Baby’s secure attachment and why is it so important for your baby’s brain?

It feels impossible to talk about secure attachment and not to include your baby’s brain in this story. All of us are born with billions of neurons that have yet to link up. When neurons join, they create a pathway, which scientists call synapses. This begins to take place in the last trimester and continues at a great pace for the first year of life and until your baby is about 15 months old. The types of experiences your baby has will go a very long way to determining the type of brain that they develop. Those neurons that are not used will die off and other pathways will be formed, particularly from familiar experiences. As a result, the brain your baby forms will be unique to them, based on the very specific sets of experiences that they have, predominantly with you as their main carer.

We thought before about the pathway to secure attachment and that your baby can reach this through their experience of you imagining what they may feel or need and match this with a helpful response. This might sound difficult and indeed if you have had little experience of this yourself, particularly growing up, this can feel really challenging. This is because the ability to think about what we feel is developed through others offering this to us. If we have had very little care of this kind, then we have had little chance to be able to notice and develop the ability to think about what we and others may feel, instead we are more likely to feel overwhelmed by emotions.

This is because when we are babies, we are unable to manage what we feel without help, babies do not understand what they are feeling. This means that babies need support not just with the more obvious distress of a loud cry, but also more subtle signs.  It is your tough job as your baby’s parent to help them to slowly recognise and cope with what they feel. This makes the first two years of life the most important time, as your baby is learning about feelings and what happens in interactions with other people. If as a baby you experienced being typically shouted at or ignored when you cried, you will have learnt not to cry and perhaps to try and push away what you feel. This means you will struggle to recognise and certainly to describe such feelings later in life. This is also why two people can react so differently to seemingly exactly the same experience. It is because of the expectations that we have formed based on our previous interactions. For example, if you have grown up hearing a lot of shouting and arguing, it is probable you will have learnt to be watchful and attentive to possible signs of danger, as that was how you felt you could try to stay safe as a child. As these experiences are mapped onto our brains, this is how you are likely to approach the world as an adult. Conversely, if you were often smiled at, then this is what you would have learnt to expect when someone approached you and this felt memory would be encoded into your brain, one you cannot specifically recall, like learning to walk, but also forms the expectations you have of others.  When your baby experiences consistent care from you, this is mapped onto their brain and becomes the basis for them being able to recognise and manage their emotional experiences as they get older. These types of experiences enable the brain to form connections between its different parts, increasing flexibility and laying the foundation for emotional awareness. The fewer these types of experiences, the less flexible and more rigid we may become. As a result, the one thing above all else that you can give to your baby which will support them for the rest of their life, is an environment where they feel safe, loved and cared for.

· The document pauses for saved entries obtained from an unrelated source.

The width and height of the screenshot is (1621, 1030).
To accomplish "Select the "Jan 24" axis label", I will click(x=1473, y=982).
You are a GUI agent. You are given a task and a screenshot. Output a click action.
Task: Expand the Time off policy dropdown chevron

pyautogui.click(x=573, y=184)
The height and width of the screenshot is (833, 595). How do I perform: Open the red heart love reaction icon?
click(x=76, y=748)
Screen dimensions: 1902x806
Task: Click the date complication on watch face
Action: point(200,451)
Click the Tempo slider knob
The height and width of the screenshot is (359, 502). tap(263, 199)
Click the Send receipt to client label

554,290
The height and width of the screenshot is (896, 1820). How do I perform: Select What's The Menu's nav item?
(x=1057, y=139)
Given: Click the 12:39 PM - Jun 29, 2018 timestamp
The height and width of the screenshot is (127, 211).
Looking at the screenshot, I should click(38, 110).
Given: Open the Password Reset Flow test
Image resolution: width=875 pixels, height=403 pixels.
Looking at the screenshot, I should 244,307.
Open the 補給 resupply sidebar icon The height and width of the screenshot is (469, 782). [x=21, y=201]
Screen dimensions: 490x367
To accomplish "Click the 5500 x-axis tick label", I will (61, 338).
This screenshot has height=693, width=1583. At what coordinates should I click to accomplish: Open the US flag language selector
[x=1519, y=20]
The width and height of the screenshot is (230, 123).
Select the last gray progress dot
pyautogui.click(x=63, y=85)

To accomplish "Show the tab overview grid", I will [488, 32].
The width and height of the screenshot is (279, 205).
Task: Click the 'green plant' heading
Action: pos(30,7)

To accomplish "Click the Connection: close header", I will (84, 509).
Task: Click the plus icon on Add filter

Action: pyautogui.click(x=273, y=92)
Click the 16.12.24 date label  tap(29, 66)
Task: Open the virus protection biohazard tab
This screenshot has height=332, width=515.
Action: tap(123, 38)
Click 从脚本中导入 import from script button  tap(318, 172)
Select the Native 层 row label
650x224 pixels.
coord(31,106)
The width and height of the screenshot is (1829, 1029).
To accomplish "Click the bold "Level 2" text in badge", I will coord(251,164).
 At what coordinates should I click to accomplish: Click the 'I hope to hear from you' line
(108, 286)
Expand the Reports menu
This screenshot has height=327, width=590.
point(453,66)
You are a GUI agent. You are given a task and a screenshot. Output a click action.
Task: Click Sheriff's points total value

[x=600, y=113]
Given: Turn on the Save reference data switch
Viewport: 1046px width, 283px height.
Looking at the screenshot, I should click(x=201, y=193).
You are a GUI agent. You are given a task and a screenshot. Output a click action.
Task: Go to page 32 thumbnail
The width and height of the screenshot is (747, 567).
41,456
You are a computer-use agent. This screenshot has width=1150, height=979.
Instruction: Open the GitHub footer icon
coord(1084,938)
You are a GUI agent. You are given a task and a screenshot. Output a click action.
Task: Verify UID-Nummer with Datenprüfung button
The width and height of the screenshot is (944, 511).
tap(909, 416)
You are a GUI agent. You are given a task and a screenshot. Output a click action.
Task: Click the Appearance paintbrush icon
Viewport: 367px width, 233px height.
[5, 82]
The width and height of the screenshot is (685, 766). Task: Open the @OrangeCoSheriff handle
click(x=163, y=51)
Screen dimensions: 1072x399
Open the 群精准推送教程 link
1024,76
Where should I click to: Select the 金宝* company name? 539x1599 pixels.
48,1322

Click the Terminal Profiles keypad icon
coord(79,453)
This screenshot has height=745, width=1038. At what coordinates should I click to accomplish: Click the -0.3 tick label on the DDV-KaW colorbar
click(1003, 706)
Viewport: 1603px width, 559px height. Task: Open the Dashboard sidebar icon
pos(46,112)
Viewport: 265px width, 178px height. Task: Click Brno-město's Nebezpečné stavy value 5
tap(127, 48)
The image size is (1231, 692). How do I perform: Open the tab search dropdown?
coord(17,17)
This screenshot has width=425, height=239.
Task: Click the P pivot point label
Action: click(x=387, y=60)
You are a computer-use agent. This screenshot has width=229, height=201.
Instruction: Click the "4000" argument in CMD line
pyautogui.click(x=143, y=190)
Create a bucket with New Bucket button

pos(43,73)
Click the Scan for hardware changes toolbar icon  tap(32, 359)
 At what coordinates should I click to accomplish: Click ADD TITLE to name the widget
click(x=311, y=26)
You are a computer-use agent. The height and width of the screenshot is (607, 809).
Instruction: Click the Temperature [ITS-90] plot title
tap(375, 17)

Importantly, although infancy is a crucial time for your baby’s developing brain, it does not stop there. By their very nature, our brains are adaptive, which means they continue to be impacted by our experiences throughout life, just not in quite a fast a way as very early on. If you find it hard to imagine your baby’s mind, hard to notice what they need or that when they cry it feels overwhelming, change is most definitely still possible. This is in many ways what the function of therapy is.